Before I knew it, I was on the porch in Kennedy Meadows fully embroiled in a conversation about knives, guns, and the government. “I’ve stumbled into the wild Wild West for the first time,” I thought as the conversation went on. “The nearest law enforcement is at least three hours away and that’s the way we like it,” continued the conversation. “If the government stays out of our business, we’ll stay out of its business,” contributed another. And they tried to explain what life out in Kennedy Meadows was like.

With less than 20 full time residents and cold snowy winters, you have to be ok with a lot of solitude, and since the nearest law is 3 hours a way you learn to trust and rely on your neighbors. Are there small town politics, heck yeah. The smaller the town, the bigger the politics, and this may be the smallest “town” I’d ever seen.

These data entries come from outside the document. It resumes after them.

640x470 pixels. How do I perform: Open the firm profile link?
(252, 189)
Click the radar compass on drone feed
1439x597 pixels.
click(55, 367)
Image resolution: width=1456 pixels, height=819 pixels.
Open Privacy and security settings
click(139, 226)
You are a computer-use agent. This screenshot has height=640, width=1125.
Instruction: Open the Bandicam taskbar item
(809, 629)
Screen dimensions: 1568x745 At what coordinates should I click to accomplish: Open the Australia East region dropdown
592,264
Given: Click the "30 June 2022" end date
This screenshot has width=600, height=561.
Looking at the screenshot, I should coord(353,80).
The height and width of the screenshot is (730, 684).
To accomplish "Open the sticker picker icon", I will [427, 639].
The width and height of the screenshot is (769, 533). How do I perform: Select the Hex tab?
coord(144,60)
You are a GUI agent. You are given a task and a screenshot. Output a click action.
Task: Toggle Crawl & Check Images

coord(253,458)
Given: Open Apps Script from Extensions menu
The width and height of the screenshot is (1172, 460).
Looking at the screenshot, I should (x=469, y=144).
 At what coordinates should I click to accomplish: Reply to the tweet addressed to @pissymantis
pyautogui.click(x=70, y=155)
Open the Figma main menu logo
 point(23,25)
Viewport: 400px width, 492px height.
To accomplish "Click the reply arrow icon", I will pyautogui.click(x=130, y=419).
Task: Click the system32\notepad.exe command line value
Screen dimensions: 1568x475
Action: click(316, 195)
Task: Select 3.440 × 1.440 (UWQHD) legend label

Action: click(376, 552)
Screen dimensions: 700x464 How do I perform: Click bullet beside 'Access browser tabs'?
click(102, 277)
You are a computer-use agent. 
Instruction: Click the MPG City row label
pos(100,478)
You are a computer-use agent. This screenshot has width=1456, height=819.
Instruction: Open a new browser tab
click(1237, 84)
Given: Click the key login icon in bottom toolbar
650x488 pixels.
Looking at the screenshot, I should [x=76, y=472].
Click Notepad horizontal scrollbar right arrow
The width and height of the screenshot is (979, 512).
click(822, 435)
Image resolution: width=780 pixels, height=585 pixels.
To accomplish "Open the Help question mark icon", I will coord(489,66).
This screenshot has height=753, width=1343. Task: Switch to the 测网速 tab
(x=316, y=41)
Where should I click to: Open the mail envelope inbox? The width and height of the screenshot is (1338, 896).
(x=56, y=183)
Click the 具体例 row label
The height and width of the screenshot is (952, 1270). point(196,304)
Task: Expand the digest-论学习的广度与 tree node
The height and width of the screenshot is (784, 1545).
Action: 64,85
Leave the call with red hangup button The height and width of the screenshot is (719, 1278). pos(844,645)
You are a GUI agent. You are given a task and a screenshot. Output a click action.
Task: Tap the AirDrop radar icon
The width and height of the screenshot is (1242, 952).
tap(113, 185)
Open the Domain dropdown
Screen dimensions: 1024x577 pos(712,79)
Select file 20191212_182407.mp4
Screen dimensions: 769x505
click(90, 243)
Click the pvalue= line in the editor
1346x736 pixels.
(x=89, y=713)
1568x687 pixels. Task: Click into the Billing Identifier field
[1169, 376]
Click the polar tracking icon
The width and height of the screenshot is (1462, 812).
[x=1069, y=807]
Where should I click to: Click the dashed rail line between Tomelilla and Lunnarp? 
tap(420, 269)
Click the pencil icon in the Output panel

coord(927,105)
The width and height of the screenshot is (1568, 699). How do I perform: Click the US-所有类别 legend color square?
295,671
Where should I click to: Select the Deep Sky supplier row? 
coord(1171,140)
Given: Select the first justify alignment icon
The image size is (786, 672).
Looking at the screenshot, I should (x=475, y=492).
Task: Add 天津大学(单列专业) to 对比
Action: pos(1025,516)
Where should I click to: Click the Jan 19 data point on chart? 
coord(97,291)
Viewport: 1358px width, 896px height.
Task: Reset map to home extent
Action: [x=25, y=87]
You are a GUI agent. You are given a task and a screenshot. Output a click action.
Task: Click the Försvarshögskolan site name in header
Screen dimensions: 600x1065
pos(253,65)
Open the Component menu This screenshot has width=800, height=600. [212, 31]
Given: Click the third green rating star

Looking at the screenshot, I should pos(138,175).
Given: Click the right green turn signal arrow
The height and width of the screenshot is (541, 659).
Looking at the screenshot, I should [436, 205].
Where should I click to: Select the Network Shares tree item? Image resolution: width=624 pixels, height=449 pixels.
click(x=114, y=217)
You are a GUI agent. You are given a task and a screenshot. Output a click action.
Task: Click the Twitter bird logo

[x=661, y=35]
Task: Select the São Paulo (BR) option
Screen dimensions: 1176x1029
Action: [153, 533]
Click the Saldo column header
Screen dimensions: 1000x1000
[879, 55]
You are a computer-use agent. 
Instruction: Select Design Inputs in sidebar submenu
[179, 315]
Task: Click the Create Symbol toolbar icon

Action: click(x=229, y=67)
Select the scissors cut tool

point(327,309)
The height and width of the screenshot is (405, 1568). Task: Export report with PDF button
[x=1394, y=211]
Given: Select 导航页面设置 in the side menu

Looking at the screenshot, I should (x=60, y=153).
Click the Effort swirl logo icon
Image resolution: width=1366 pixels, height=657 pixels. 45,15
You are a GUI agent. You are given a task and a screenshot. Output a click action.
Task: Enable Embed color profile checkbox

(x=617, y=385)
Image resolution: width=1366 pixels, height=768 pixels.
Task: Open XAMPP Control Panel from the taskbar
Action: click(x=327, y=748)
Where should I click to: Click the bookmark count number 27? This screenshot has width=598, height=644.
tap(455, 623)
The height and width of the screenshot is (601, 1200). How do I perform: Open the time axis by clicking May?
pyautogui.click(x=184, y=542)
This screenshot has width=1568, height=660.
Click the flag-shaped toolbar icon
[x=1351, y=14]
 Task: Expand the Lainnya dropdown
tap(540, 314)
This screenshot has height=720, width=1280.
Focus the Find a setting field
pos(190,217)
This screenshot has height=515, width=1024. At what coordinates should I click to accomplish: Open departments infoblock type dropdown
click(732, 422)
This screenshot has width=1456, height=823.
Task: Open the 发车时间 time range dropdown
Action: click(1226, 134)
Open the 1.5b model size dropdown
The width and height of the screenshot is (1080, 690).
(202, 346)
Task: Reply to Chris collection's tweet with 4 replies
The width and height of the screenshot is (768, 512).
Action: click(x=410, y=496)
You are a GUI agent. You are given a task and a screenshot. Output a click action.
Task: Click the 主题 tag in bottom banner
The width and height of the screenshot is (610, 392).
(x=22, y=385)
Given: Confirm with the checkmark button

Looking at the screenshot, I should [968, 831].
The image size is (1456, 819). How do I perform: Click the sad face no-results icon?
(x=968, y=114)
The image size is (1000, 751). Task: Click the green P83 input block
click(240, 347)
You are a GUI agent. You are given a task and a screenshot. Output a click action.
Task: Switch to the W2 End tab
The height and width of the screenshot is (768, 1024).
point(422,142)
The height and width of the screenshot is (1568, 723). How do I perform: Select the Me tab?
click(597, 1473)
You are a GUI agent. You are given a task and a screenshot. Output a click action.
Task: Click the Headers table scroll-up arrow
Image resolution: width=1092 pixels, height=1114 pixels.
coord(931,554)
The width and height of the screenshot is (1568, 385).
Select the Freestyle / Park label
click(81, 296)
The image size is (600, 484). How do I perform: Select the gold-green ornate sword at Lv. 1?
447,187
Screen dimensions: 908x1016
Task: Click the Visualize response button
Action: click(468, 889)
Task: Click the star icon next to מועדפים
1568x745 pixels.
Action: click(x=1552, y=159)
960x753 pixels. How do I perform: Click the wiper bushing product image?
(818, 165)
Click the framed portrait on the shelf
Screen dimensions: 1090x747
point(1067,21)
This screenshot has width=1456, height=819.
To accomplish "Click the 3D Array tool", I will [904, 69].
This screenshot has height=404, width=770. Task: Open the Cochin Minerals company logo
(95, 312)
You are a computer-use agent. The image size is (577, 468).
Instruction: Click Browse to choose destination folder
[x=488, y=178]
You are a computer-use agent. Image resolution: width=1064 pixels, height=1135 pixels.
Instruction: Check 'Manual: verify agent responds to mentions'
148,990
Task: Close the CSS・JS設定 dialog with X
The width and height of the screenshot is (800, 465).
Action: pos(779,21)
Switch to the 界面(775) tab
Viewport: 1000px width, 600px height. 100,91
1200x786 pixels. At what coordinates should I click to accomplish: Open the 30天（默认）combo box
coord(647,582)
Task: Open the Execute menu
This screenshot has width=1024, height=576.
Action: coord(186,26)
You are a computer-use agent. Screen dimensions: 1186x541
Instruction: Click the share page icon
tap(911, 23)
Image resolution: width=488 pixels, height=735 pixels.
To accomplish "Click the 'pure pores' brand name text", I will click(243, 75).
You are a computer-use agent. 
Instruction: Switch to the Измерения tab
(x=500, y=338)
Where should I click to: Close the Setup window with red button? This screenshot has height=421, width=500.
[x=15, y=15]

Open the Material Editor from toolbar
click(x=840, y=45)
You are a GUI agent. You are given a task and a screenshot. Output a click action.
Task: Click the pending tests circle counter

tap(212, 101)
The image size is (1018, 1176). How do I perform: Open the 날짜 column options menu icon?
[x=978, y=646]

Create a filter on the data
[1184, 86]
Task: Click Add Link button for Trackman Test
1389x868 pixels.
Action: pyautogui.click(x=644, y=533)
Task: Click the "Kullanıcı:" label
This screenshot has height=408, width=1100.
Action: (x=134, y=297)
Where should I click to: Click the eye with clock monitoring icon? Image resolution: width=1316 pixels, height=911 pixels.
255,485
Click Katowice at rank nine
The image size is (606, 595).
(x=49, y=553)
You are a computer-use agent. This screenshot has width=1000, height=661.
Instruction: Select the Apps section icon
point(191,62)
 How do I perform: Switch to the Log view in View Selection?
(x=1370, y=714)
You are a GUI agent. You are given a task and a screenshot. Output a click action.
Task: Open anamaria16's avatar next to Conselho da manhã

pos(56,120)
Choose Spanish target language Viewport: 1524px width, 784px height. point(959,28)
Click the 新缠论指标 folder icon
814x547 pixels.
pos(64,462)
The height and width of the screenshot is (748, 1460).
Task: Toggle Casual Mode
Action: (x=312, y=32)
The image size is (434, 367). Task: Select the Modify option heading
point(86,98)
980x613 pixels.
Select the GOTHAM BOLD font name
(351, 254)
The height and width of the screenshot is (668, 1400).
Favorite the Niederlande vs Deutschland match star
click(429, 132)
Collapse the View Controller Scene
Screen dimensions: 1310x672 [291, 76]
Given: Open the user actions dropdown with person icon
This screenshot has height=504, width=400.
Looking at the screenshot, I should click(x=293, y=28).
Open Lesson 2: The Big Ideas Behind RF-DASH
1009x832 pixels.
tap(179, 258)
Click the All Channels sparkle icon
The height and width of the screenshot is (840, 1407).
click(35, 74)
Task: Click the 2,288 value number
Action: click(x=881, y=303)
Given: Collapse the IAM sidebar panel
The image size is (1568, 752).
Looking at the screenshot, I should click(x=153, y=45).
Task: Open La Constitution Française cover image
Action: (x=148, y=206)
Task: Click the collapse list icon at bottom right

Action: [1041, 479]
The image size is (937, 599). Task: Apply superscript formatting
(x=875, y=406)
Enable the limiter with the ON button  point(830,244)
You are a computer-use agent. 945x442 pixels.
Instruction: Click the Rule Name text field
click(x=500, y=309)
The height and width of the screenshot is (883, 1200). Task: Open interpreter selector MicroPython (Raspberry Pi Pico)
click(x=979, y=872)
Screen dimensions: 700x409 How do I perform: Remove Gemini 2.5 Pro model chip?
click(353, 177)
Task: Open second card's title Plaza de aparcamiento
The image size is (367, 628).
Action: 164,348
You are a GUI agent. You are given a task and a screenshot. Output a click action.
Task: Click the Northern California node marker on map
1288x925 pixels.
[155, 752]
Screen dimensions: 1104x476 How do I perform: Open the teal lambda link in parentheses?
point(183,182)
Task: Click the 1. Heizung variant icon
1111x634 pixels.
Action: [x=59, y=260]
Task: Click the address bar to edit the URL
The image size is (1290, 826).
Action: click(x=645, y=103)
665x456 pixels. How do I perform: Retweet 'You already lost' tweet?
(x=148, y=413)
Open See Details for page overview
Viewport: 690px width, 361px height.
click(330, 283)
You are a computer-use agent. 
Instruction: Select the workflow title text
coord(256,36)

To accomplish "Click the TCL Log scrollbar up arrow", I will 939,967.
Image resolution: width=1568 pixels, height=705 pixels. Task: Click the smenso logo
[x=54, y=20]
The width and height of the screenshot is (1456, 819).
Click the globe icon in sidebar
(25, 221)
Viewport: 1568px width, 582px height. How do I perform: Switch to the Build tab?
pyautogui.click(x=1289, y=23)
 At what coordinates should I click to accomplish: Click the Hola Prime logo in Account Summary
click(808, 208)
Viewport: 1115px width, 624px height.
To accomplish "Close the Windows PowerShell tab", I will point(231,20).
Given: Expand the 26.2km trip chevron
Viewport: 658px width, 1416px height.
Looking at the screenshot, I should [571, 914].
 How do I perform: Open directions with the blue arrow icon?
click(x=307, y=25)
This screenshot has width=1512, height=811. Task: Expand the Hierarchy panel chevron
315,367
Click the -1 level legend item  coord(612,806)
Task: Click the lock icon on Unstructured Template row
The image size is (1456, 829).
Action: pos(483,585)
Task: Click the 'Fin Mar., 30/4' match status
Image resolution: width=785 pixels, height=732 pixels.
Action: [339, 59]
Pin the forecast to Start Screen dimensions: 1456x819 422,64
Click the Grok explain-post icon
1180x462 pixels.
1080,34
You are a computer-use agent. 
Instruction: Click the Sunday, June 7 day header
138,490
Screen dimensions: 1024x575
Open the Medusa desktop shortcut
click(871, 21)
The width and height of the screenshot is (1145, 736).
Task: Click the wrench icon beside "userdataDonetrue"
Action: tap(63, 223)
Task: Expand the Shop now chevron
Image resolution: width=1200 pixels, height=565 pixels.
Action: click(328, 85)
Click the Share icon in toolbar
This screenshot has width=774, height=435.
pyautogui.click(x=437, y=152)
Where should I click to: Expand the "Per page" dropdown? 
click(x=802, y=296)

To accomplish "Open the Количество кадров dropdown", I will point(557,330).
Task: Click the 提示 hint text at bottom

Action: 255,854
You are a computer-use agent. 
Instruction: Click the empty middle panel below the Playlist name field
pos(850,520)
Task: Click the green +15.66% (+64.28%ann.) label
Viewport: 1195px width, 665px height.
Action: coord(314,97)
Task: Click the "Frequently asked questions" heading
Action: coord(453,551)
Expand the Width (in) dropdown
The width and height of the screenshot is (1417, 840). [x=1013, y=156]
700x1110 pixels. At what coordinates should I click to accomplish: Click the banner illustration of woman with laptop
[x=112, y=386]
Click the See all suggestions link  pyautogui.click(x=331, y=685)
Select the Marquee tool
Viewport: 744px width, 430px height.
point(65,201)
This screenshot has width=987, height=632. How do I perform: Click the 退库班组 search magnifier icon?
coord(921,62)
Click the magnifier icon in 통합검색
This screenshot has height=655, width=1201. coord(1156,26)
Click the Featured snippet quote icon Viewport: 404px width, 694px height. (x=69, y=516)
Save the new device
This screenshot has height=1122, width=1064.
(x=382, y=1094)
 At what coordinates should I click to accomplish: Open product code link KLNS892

What Kennedy Meadows has is a general store, a road, a trailhead, and solitude and independence for those that want it. The general store is the gathering point for both the locals and the thru-hikers with its nice shady porches for beating out the heat of the day. It’s not a big store, or a new store, but it’s Kennedy Meadows’ Store and that means something. There’s no cell phone reception in Kennedy Meadows, none. And the electricity for the store comes from it’s own generator. There’s no public power, public water, or public sewage in Kennedy Meadows. There’s no post office in Kennedy Meadows. There is, however, a pay phone… The first pay phone that I’ve used in over a decade.

As we were relaxing on the porch the guy with the black tank top and cammoflauge hat received a package. “You better look out man, could be a bomb,” said one of his friends. He looked at the package, turned it over in his hands, looked at the other guy and said, “f*** man, you may be right. Plenty of folks looking to take me out.” He then stood up and walked to the far side of the driveway to open the package. They seemed legitimately concerned that the package might be a personal bomb. I was definitely in a different world.

A couple minutes he jogged back beaming, “it’s a book!” He yelled. A book about the history of the American Civil war. As we chatted the afternoon away I grew fond of the group of locals and one of them offered to let me and some friends come back and sleep in his cabin instead of pitching our tents at the back of the parking lot.

With a couple of friends in tow, we piled into his pickup truck and headed for a new adventure in Kennedy Meadows… We’d found an unlikely trail angel!


The cabin was beautiful and had been completely constructed by our trail angel. He gave us the tour and showed us the solar panels, batteries, and generators that he uses to power everything in his house. It was really cool to see. Then we went inside, relaxed, ate roasted pinyon pine nuts that he’d collected from his own trees, and listened to him play guitar. He was a really good guitar player!

In between sessions we played with his punching/kicking bag a bit. I was pretty entertained at one point when he turned to me and said, “damn girl, you’ve been trained. You don’t land a kick six feet up the bag like that unless you’ve been trained.” It was good to see that I haven’t forgotten everything :)

There was more discussion about guns, conspiracy theories, the government, and what it meant to be a true patriot before he said, “you wanna really hear something?” and went downstairs to turn the generator on. When he came back he went to town on one of his electric guitars. This guy was definitely a real musician.

Though Kennedy Meadows may not have been what I expected to find, it was full of awesome and amazing adventures!! I can’t wait to see what awaits me in the Sierras… The trip has been incredibly amazing so far.

p.s. Still having trouble with the newest revision of the blogging software, hopefully it will get resolved soon!